O país vive uma grave crise econômica, o desemprego segue em níveis exorbitantes, o déficit público segue sem dar sinais de ser controlado, a dívida pública deve continuar crescendo nos próximos anos, a educação segue perdendo alunos e com qualidade reduzida e tomamos conhecimento de que a propagada redução da desigualdade da última década não passou de um engodo.

São assuntos aborrecidos, cujas soluções complexas exigem determinação e resiliência, mas que envolvem temas essenciais para o nosso futuro. Por que nos interessamos tanto pelos temas inúteis e banais que acirram nossas diferenças, ao invés de discutirmos aquilo que todos reconhecem ser importante?

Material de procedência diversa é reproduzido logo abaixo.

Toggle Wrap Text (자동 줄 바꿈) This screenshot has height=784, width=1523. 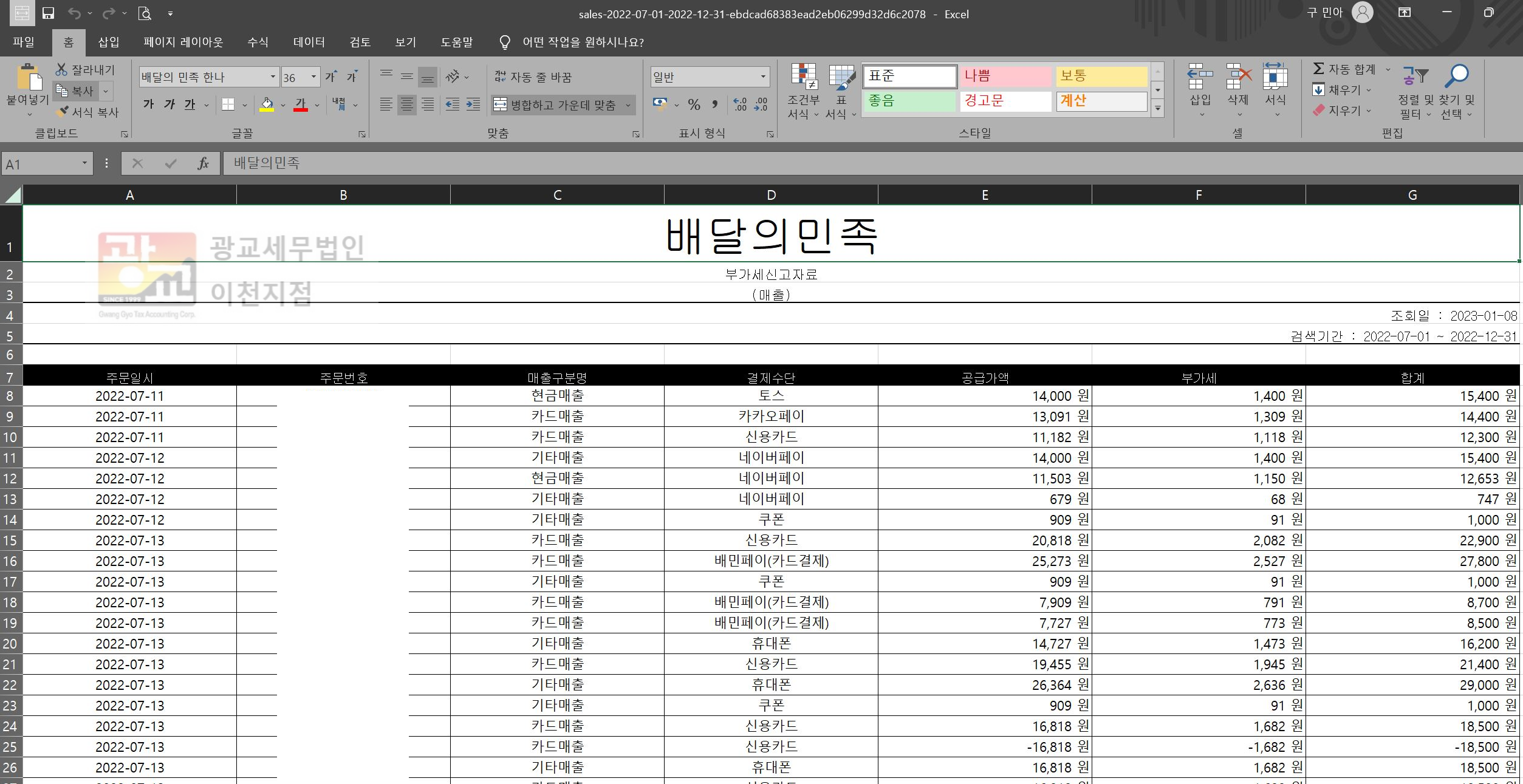533,77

Penso que nosso cérebro tem a tendência seguir trilhas conhecidas. Os arquétipos mentais tornam mais simples descrever um fato a partir de ideias pré-concebidas. Determinados eventos disparam mecanismos que induzem reflexos condicionados, levando-nos, de forma quase inconsciente, a reproduzir fórmulas e percorrer novamente antigos caminhos. Mesmo o pensamento supostamente mais revolucionário se torna conformista quando é recorrentemente repetido.

A situação de Myanmar é um bom exemplo de evento que foge dos padrões normais de interpretação, o que leva o assunto a ser constantemente evitado, apesar de sua importância. Em Myanmar reside o maior contingente de apátridas do mundo. Quase um milhão de pessoas. A maioria budista parece estar iniciando uma guerra de extermínio étnico contra a minoria rohingya, de religião muçulmana.

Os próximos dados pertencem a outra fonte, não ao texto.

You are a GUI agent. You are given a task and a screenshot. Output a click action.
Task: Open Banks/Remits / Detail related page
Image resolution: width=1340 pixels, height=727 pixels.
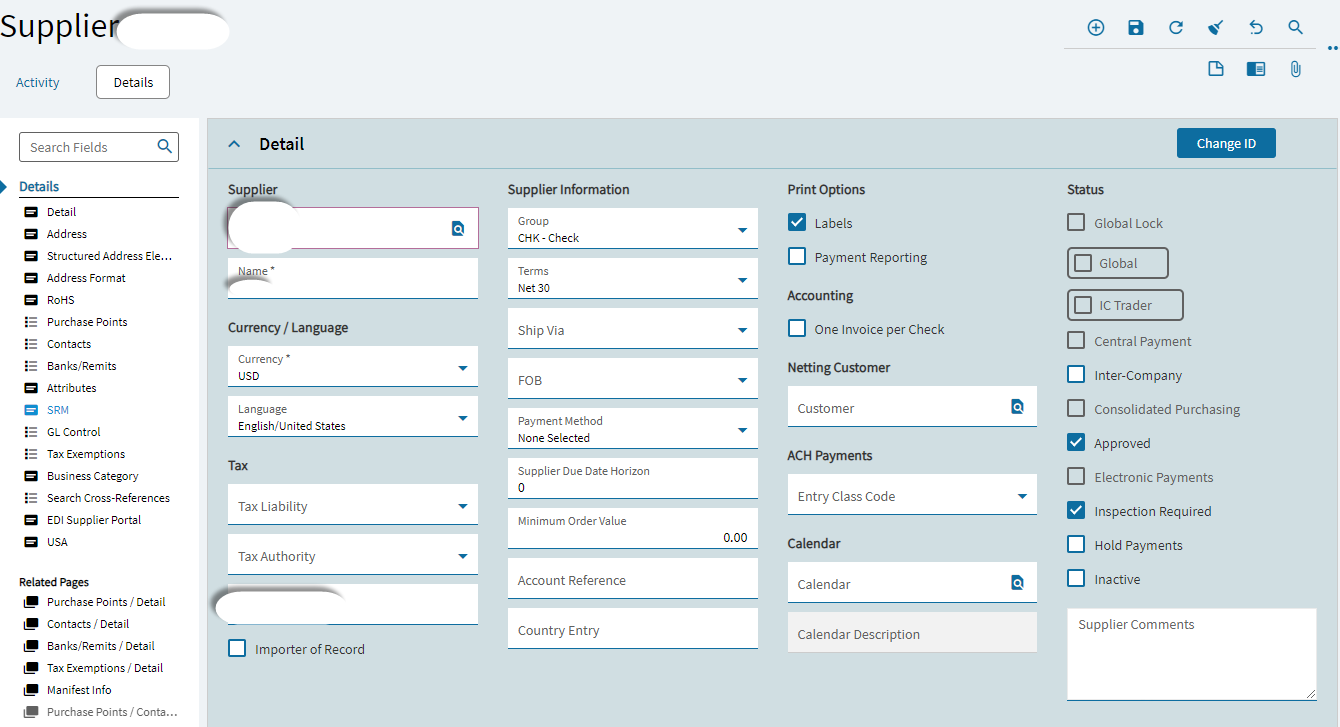[x=100, y=646]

Estima-se que mais de 400 mil pessoas tiveram que deixar Myanmar nos últimos meses, o que indica ser este um dos maiores conflitos humanitários contemporâneos. A descrição dos fatos, no entanto, não invoca nenhum reflexo condicionado no mundo. Não há europeus a serem identificados como vilões racistas, tampouco muçulmanos identificados como terroristas. Budistas evocam imagens de meditação e nirvana, de paz e empatia. Uma guerra genocida patrocinada por budistas, em um País sob a liderança de Aung San Suu Kyi, personalidade agraciada com o prêmio Nobel da Paz, tem algo que parece não encaixar em nossas experiências anteriores, soa quase como inverossímil. Sem bolhas e sem as divisões habituais entre esquerda e direita, o assunto não mobiliza.

É de se pensar se não é o caso voltarmos a nos relacionar com aquele que pensa de forma absolutamente diferente de nós, se não é o momento de abandonar alguns extremismos e buscarmos pontos de contato com aqueles de quem divergimos, ao invés de seguirmos nessa toada de acirramento. Sabemos como é difícil construir uma civilização, mas a Síria está aí para demonstrar que a destruição de um País é um feito ao alcance das nossas mãos. E aí, estamos dispostos a voltar a conversar?